The fire belly newt or fire newt is a genus (Cynops) of newts native to Japan and China. All of the species show bright yellow or red bellies, but this feature is not unique to this genus. Their skin contains a toxin that can be harmful if ingested.

==Species==
Species recognized as of October 2019:

| Image | Scientific name | Common name | Distribution |
|---|---|---|---|
|  | Cynops chenggongensis Kou and Xing, 1983 | Chenggong fire belly newt* | Chenggong District of Yunnan |
|  | Cynops cyanurus Liu, Hu, and Yang, 1962 | Chuxiong fire-bellied newt or blue-tailed fire belly newt* | Guizhou and Yunnan |
|  | Cynops ensicauda (Hallowell, 1861) | Okinawan sword-tail newt | Ryukyu Archipelago in Japan |
|  | Cynops fudingensis Wu, Wang, Jiang, and Hanken, 2010 | Fuding fire belly newt* | Fuding in northeastern Fujian, China |
|  | Cynops glaucus Yuan, Jiang, Ding, Zhang, and Che, 2013 |  | Guangdong, China |
|  | Cynops orientalis (David, 1873) | Chinese fire belly newt* | China |
|  | Cynops orphicus Risch, 1983 | Dayang newt or Dayang fire belly newt* | Jiexi County in eastern Guangdong |
|  | Cynops pyrrhogaster (Boie, 1826) | Japanese fire belly newt | Japan |
|  | Cynops wolterstorffi (Boulenger, 1905) | Yunnan lake newt* | Yunnan, China |
|  | Cynops yunnanensis Yang, 1983 |  | Yunnan, China |

(A * means that the newt has been moved into the genus Hypselotriton in some classifications )

==Taxonomic controversy==
The genus Cynops has been suggested to be due for a split, with the Chinese species being placed in a separate genus from the Japanese ones.

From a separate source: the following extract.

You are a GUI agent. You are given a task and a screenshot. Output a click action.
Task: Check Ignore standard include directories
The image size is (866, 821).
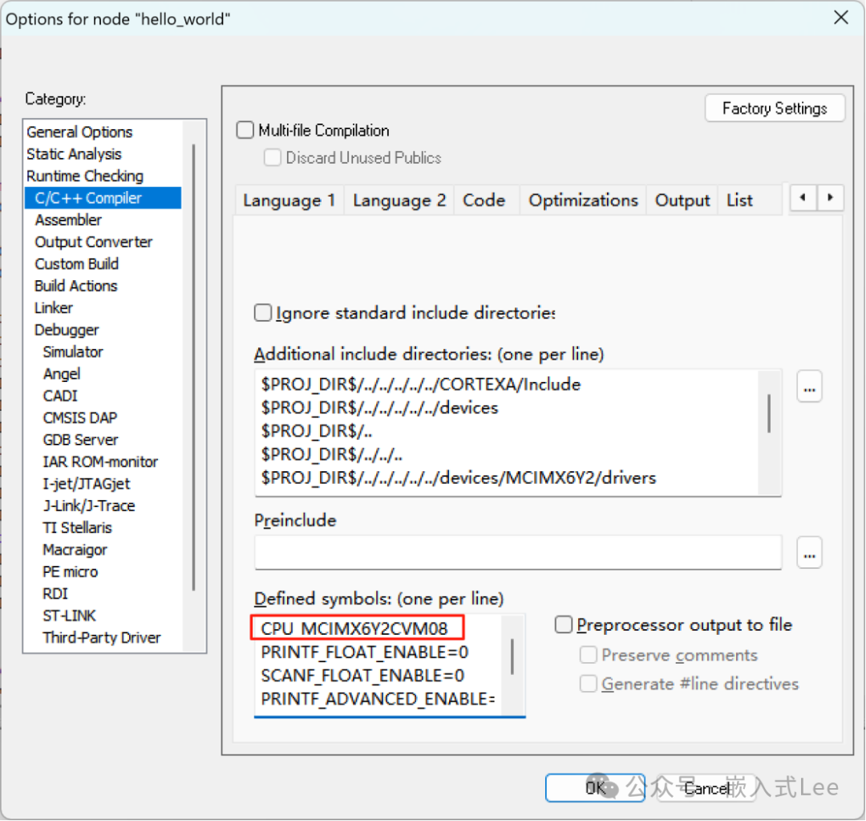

The species Cynops cyanurus is at the centre of all this. There is much debate about the validity of C. cyanurus and C. chenggongensis. All the known captive animals could be something different from C. cyanurus, as they do not entirely match the original description of the species. The only known animals that match that are animals originating from Chemnitz Zoo, but the F2 animals have not bred well, which could suggest they are in fact a hybrid of C. cyanurus and C. chenggongensis or an undescribed Cynops species.